# What to produce
Exactly as they appear below, repeat the lines from the one with "[Youtube] (243, 2476)" through the one with "диктант єдності (79, 1032)", and no others.

# Exercise inputs
★ ★ ★ ★
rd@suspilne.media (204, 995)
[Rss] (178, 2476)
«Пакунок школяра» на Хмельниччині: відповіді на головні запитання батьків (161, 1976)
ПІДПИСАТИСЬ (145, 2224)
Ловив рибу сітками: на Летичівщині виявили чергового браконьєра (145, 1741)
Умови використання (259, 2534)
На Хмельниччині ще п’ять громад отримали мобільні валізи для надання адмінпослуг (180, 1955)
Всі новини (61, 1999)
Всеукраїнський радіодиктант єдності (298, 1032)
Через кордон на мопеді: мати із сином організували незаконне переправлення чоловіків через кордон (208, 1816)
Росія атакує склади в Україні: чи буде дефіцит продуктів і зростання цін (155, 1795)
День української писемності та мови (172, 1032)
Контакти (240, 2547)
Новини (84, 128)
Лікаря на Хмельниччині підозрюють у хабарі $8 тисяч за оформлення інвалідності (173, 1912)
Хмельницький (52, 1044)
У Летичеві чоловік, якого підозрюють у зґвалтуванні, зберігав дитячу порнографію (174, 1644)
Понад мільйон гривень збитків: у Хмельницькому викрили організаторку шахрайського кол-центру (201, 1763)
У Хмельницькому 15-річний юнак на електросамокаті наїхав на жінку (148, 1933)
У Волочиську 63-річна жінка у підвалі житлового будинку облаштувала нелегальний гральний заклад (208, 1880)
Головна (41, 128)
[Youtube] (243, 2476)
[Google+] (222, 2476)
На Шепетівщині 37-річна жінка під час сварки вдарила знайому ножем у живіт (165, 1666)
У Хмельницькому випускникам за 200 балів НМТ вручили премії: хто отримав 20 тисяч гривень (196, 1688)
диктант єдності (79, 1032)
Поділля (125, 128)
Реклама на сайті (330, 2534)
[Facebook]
★ ★ ★ ★
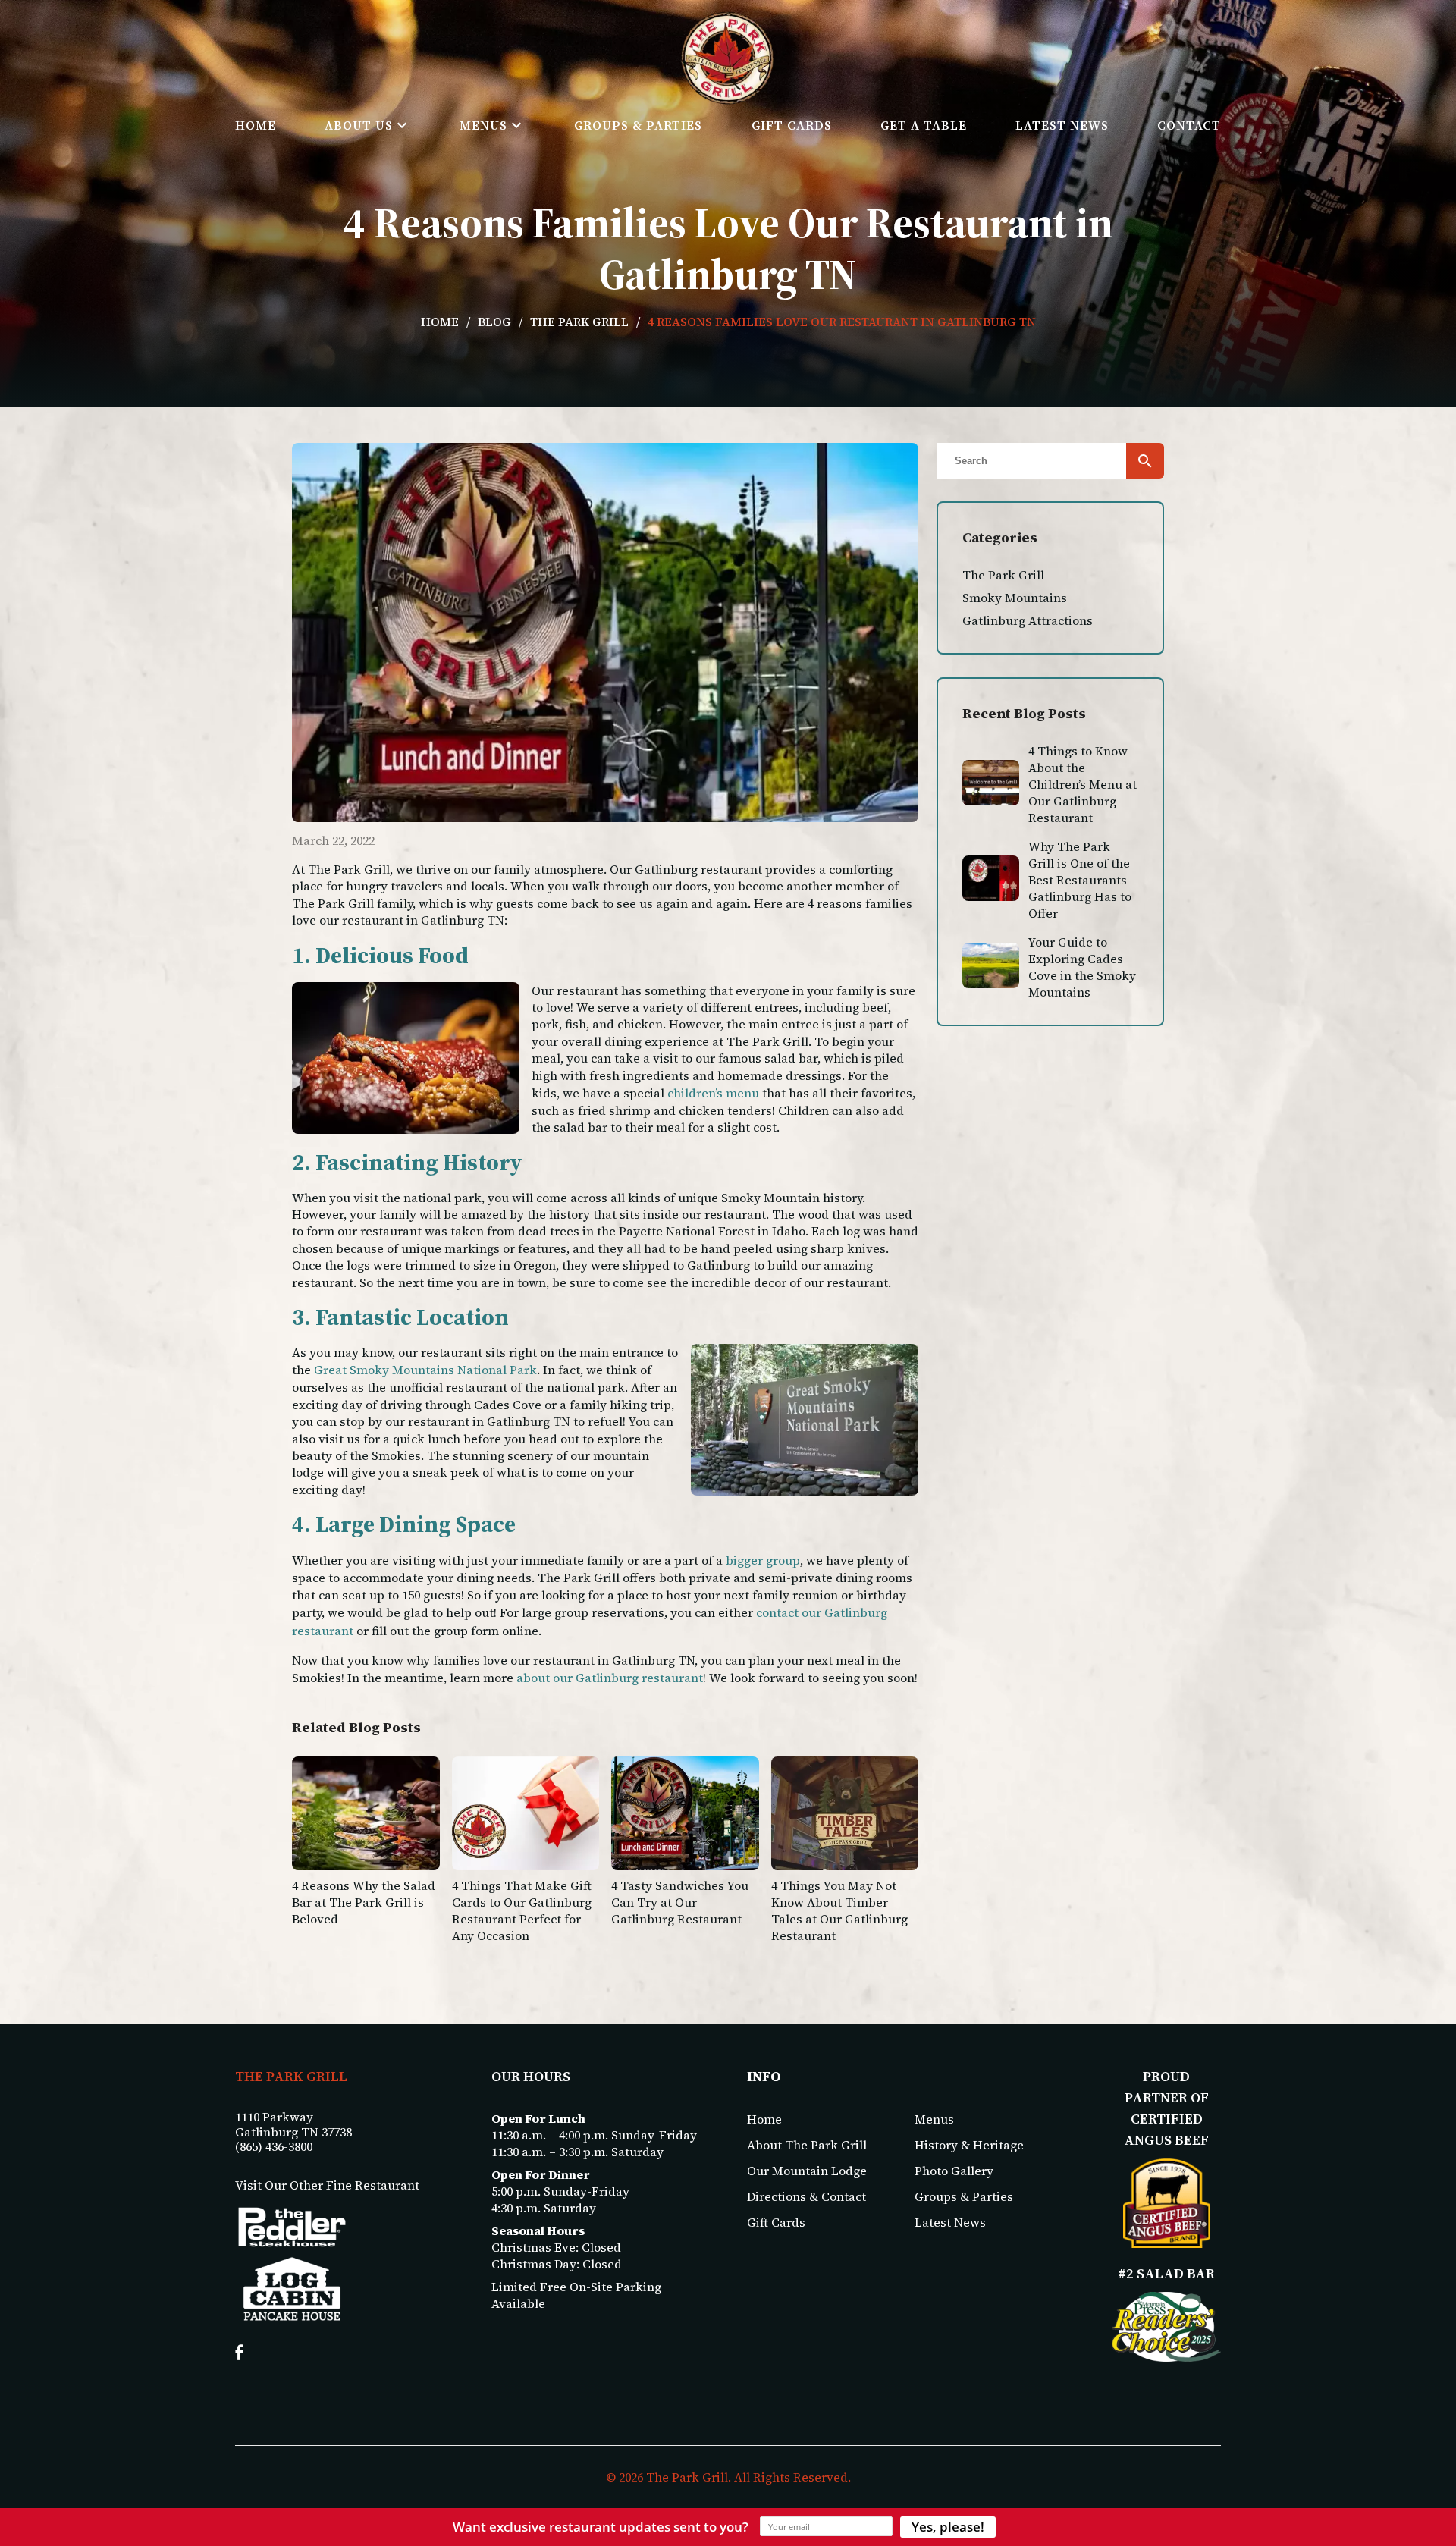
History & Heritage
★ ★ ★ ★
# Answer space
[Youtube] (243, 2476)
[Google+] (222, 2476)
На Шепетівщині 37-річна жінка під час сварки вдарила знайому ножем у живіт (165, 1666)
У Хмельницькому випускникам за 200 балів НМТ вручили премії: хто отримав 20 тисяч гривень (196, 1688)
диктант єдності (79, 1032)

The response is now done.